When Kentucky lawmakers passed an equal parenting time and joint custody presumption law that went into effect in the summer of 2018, I don’t recall it asking the family law bar our thoughts or seeing much opposition. Maybe it was because many of us anticipated it and several Judges in Jefferson county were clear they were “half time Judges” prior to its passage.
It surprised me then, when I recently saw an Illinois law firm I follow on social media tweet massive opposition to Illinois’ renewed proposal this year to enact essentially the same law Kentucky did in 2018. Kentucky’s law is codified in KRS 403.270(2). The Illinois proposed bill is House Bill 0185. To the presumption of equal parenting time opponents, the presumption proposal usurps the best interests of the child standard and is a one size fits all approach to custody and parenting, which many lawyers and mental health professional alike say is bad for kids.
The problem of the presumption lies in parents’ inability to communicate and flex, key behavior traits to successful co-parenting, opponents say, which ultimately leads to unhappy children who feel like batons being passed between runners during alternating laps. Advocates for the parenting presumption believe parenting time should not only be gender neutral but automatically divided between parents based on their rights to the child and the concomitant rights to parenting time to the child.
From a glance at the Illinois’ presumptive parenting bill proposed, the language is very similar to Kentucky’s new law: equal parenting is presumed unless the court finds the evidence presented by one of the parents is sufficient to rebut or dispel the presumption. Evidence presented might be:
- Drug or alcohol addiction,
- Domestic violence,
- Mental illness,
- Incarceration,
- Sex abuse,
- Even a non-first shift work schedule that would require a parent to be at work while the child would be asleep.
Coincidentally, it’s the same evidence courts looked at here more than a decade ago to determine if custody should be joint or sole and what kind of parenting schedule would work at all.
Shifting Social Trends
In those days, “meaningful contact” between a parent (read a father) and a child didn’t have to be more than every other weekend or even non-overnights, so long as the bond between the parent and child was present and the parenting time fostered the bond. As the years passed, a cultural shift occurred that included the rise of non-traditional families and parents were impelled to change their lives to accommodate their family structures and their children. The shift included bread-winner moms, stay at home dads, same sex parents and, more recently, couples who cohabit and have children.

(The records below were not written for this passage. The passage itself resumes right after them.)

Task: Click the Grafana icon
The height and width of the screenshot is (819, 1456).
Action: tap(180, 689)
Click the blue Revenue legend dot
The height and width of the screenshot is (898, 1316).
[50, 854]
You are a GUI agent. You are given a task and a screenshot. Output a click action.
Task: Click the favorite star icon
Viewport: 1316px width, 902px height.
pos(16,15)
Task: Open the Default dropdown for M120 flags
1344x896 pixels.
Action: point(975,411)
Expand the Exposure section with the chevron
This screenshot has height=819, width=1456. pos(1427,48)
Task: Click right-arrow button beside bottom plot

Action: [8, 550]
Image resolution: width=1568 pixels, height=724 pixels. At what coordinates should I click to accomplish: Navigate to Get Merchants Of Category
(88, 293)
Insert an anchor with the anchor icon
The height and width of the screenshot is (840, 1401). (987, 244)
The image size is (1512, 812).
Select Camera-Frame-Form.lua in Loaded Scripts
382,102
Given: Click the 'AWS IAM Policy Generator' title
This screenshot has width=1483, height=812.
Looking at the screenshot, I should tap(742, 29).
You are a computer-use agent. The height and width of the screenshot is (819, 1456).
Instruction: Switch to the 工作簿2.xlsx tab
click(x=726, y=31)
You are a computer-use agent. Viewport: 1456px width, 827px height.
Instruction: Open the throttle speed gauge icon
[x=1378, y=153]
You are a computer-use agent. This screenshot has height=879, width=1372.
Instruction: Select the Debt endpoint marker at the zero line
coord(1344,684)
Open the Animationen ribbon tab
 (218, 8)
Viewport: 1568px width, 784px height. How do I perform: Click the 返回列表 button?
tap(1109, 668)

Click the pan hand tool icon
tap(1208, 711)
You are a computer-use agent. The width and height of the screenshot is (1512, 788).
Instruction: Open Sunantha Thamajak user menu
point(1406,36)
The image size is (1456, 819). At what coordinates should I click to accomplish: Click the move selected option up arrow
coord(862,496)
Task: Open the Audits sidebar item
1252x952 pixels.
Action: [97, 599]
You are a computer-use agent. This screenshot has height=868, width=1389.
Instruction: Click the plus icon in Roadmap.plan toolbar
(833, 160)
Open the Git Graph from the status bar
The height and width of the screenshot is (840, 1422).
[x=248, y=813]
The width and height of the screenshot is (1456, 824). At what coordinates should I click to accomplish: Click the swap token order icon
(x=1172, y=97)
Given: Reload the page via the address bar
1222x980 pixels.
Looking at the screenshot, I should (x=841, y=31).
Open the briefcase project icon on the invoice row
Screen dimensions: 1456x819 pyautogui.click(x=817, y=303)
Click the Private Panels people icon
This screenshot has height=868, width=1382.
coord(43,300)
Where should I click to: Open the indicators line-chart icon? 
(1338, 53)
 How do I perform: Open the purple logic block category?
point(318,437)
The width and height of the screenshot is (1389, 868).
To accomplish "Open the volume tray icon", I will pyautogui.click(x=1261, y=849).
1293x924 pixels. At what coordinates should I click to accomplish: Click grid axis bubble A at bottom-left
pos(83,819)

According to a recent Pew Research Institute article, over the last 50 years single motherhood fell from 88% to 53%, and single dads make up 12% of the parenting population. Of the couples who have children together and live together, they are more likely to have children from another relationship, too. While critics of looser family structures believe marriage is the solution to more income availability to raise children, marriage rates are down but for older and whiter and more educated families and even for them, they choose to have children at later ages than their parents did.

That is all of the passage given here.